McFarland v. State, (1979) 179 Ind. App. 143, 384 N.E.2d 1104, 1108. Although the parties do not cite any cases finding a pellet gun to be a deadly weapon, the jury properly determined a pellet gun is a deadly weapon. Defining deadly weapon, our statute reads, in pertinent part
a weapon, device, . . . or other material that in the manner it . . . could ordinarily be used . . . is readily capable of causing serious bodily injury.
IC 35-41-1-2. Testimony at trial described the type of projectile fired from a pellet gun. With such information, the jury could determine whether a pellet gun was capable of inflicting serious bodily injury. IC 35-41-1-2 which defines serious bodily injury says:
Bodily injury that creates a substantial risk of death or that causes serious permanent disfigurement, unconsciousness, extreme pain, or permanent or protracted loss or impairment of the function of a bodily member or organ.

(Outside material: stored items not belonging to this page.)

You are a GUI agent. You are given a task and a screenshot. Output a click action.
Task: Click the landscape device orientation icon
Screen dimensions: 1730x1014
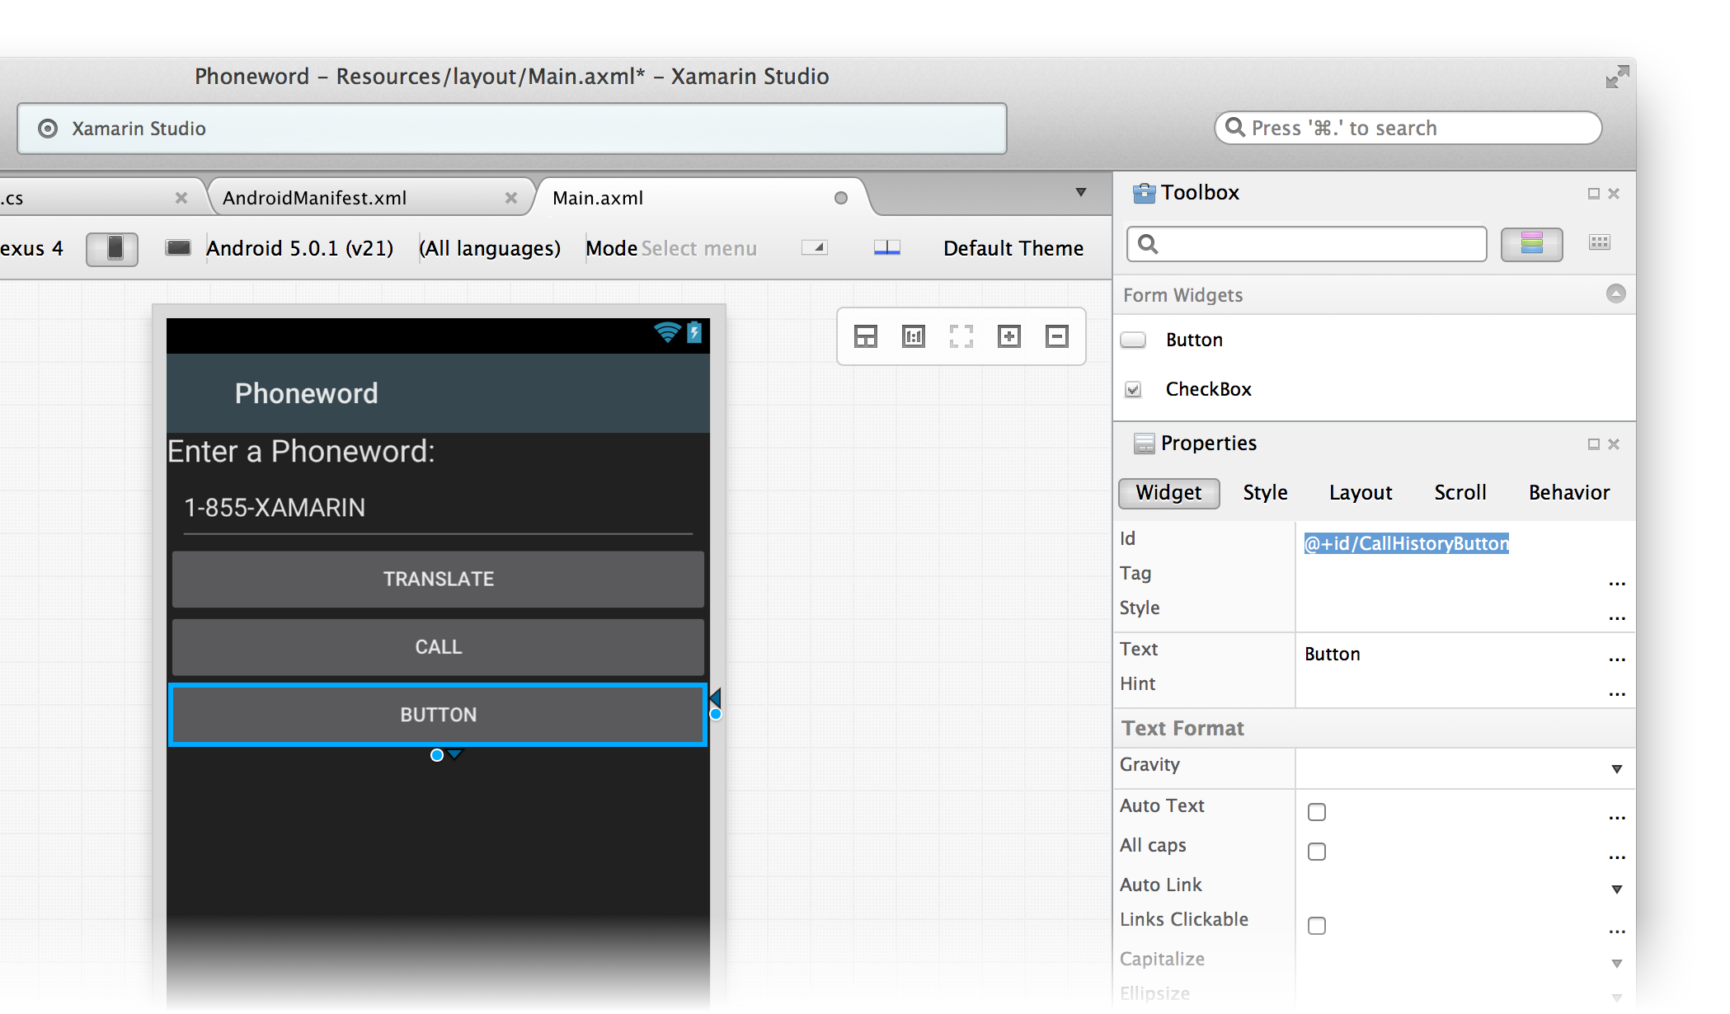[178, 247]
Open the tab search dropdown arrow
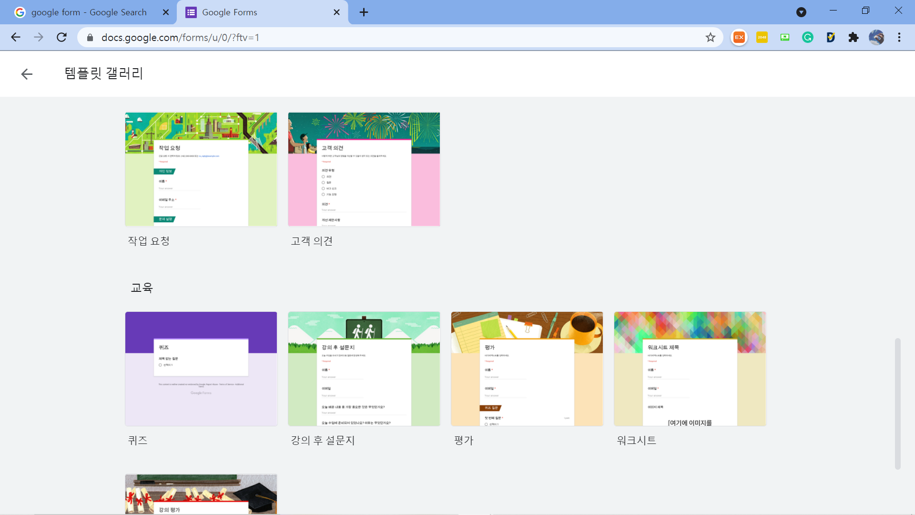915x515 pixels. (x=801, y=12)
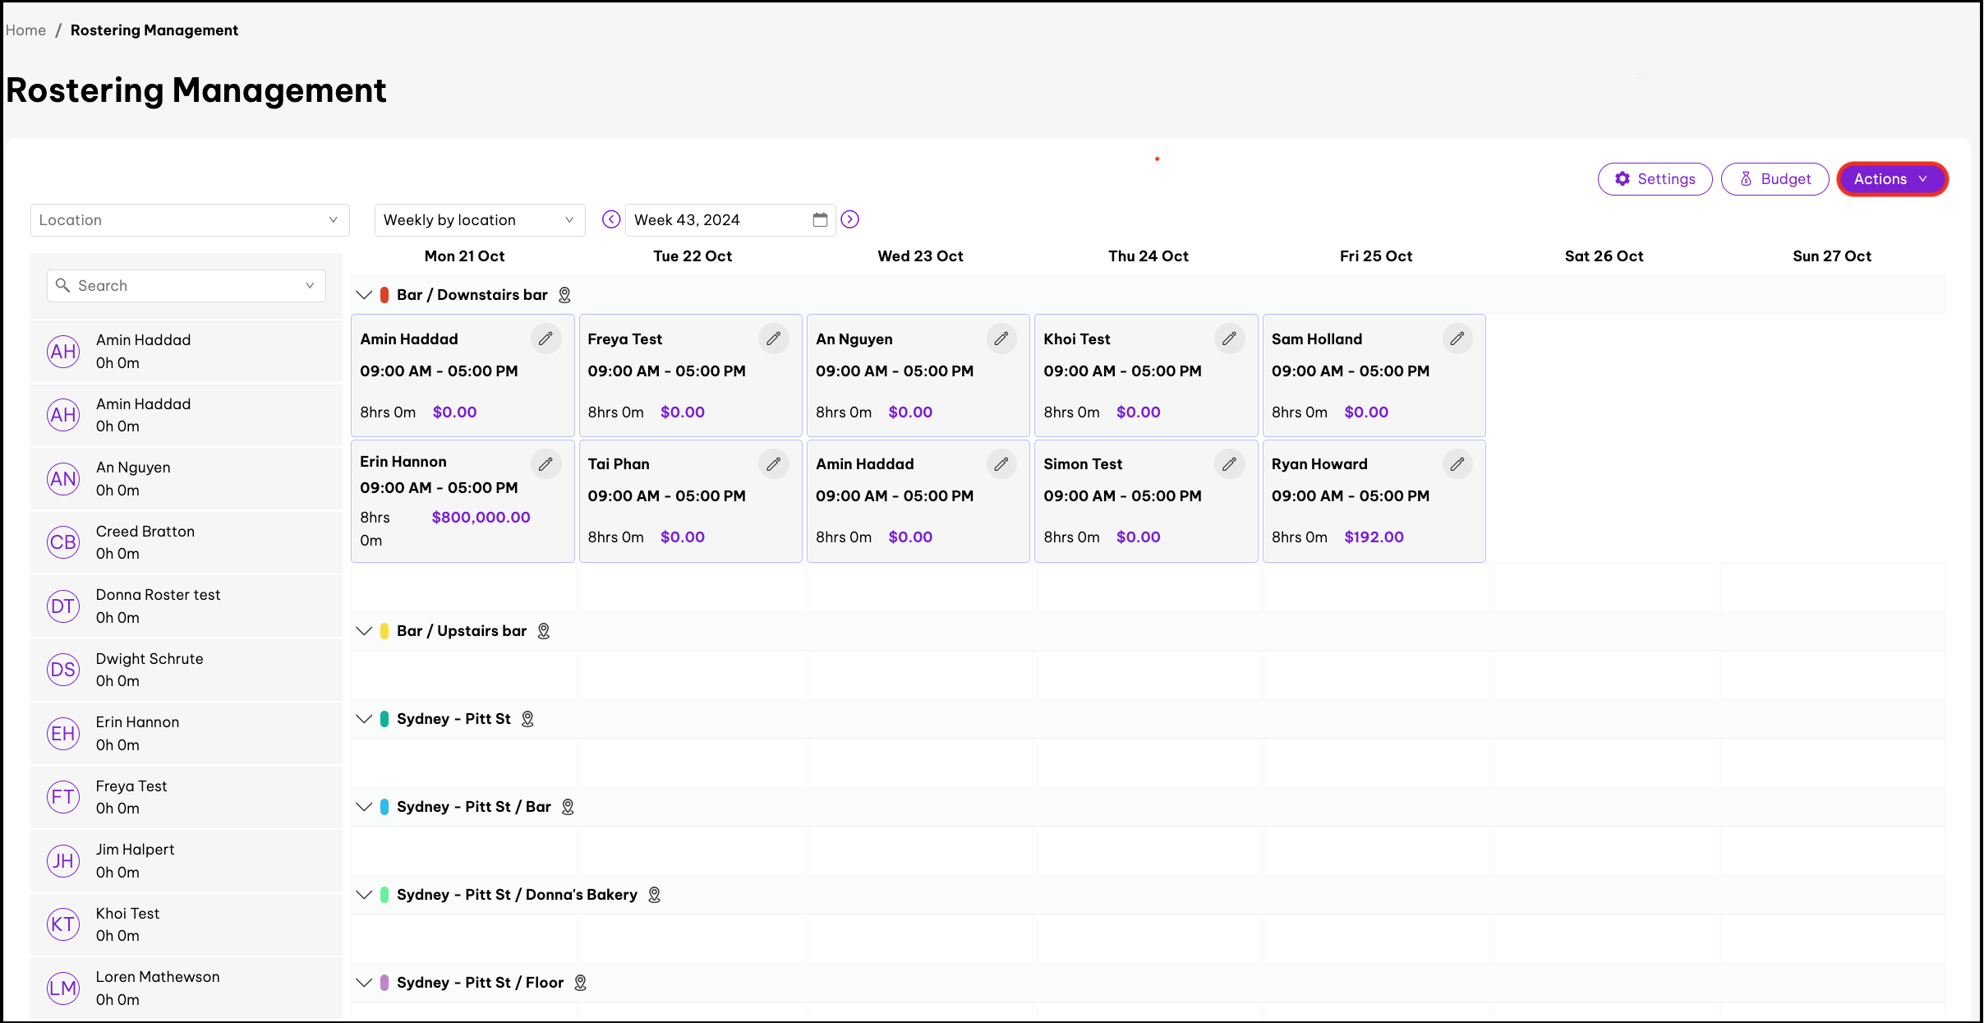Screen dimensions: 1984x1023
Task: Open roster Settings
Action: tap(1655, 179)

The jury, "based upon their common knowledge and experience," reasonably could determine a pellet gun could cause serious bodily injury, as when someone is struck in the eye with a pellet projected from a pellet gun. Rosenbalm v. Winski, (1975) 165 Ind. App. 378, 386, 332 N.E.2d 249, 254. There is substantial evidence of probative value from which the jury could reasonably infer Williams was armed with a deadly weapon. Brown v. State, (1977) 266 Ind. 82, 85-86, 360 N.E.2d 830, 833.
Affirmed.
MILLER, J., and YOUNG, P.J., concur.